Studenci gdyńskiej Pomorskiej Wyższej Szkoły Nauk Stosowanych, nie wiedzą czy skończą naukę na swoich kierunkach. Wszystko przez kłopoty z jakimi boryka się uczelnia.
Wskutek konfliktu między właścicielkami, szkoła jest w stanie likwidacji. Zgodę na to wydało Ministerstwo Nauki i Szkolnictwa Wyższego. Postawiono jednak warunek – studenci muszą mieć zapewnioną kontynuację studiów na innych uczelniach. Problem mają jednak słuchacze m.in. kierunku Kulturoznawstwo i Grafika Komputerowa.

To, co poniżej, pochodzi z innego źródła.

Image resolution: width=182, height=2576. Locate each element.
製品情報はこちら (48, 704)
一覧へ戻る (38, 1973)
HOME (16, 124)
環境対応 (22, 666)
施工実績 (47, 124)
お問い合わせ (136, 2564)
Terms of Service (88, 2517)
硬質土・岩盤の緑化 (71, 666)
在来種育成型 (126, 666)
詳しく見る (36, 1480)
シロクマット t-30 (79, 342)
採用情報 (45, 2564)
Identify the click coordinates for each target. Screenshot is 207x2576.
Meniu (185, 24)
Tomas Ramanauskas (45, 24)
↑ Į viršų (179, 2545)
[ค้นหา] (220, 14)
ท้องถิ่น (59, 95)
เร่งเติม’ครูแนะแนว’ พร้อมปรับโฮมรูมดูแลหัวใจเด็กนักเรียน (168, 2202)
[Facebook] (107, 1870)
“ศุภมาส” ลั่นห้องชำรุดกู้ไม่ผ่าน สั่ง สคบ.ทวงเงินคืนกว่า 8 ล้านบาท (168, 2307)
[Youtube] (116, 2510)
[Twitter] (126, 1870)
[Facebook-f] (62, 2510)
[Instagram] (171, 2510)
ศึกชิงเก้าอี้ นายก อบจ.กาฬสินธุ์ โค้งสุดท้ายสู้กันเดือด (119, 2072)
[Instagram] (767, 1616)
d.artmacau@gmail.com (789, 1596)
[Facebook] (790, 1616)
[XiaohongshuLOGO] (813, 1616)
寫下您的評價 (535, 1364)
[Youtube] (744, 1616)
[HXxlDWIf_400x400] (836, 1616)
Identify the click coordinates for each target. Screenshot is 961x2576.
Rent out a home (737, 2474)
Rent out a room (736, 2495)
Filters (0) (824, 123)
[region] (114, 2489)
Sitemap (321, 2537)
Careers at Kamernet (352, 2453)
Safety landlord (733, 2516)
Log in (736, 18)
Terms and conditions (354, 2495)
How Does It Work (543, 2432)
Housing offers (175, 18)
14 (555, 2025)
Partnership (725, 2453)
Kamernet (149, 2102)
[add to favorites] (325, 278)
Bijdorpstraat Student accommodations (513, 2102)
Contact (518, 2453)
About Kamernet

– Są pobliskie kierunki graficzne, bądź kulturoznawcze ale nie ma takiego, który by spełniał warunek Kulturoznawstwa ze specjalizacją graficzną. Liczymy na jakieś konkretne decyzje od strony uczelni bądź ministerstwa – mówił student, Witold Murawski
Studenci twierdzą, że zaproponowano im dobrowolne rozwiązanie umów ze szkołą. Na to jednak nie chcą się zgodzić.
CHCĄ DOKOŃCZYĆ KIERUNEK
– Cała nasza grupa jednogłośnie stwierdziła, że na pewno taka sytuacja nie będzie miała miejsca i dobrowolnie nie zrezygnujemy ze szkoły. Chcielibyśmy by to oni zajęli się tym byśmy mogli dokończyć tok studiów tak jak powinniśmy – mówiła studentka.
Niepewną sytuację mają też studenci kierunków filologicznych i pedagogiki. Zaproponowano im kontynuację kierunku w Wyższej Szkole Bankowej. Uczelnia zastrzegła jednak, że przyjmie studentów po analizie ich osiągnięć i po porównaniu realizowanego programu. Każdy przypadek ma być rozpatrywany indywidualnie.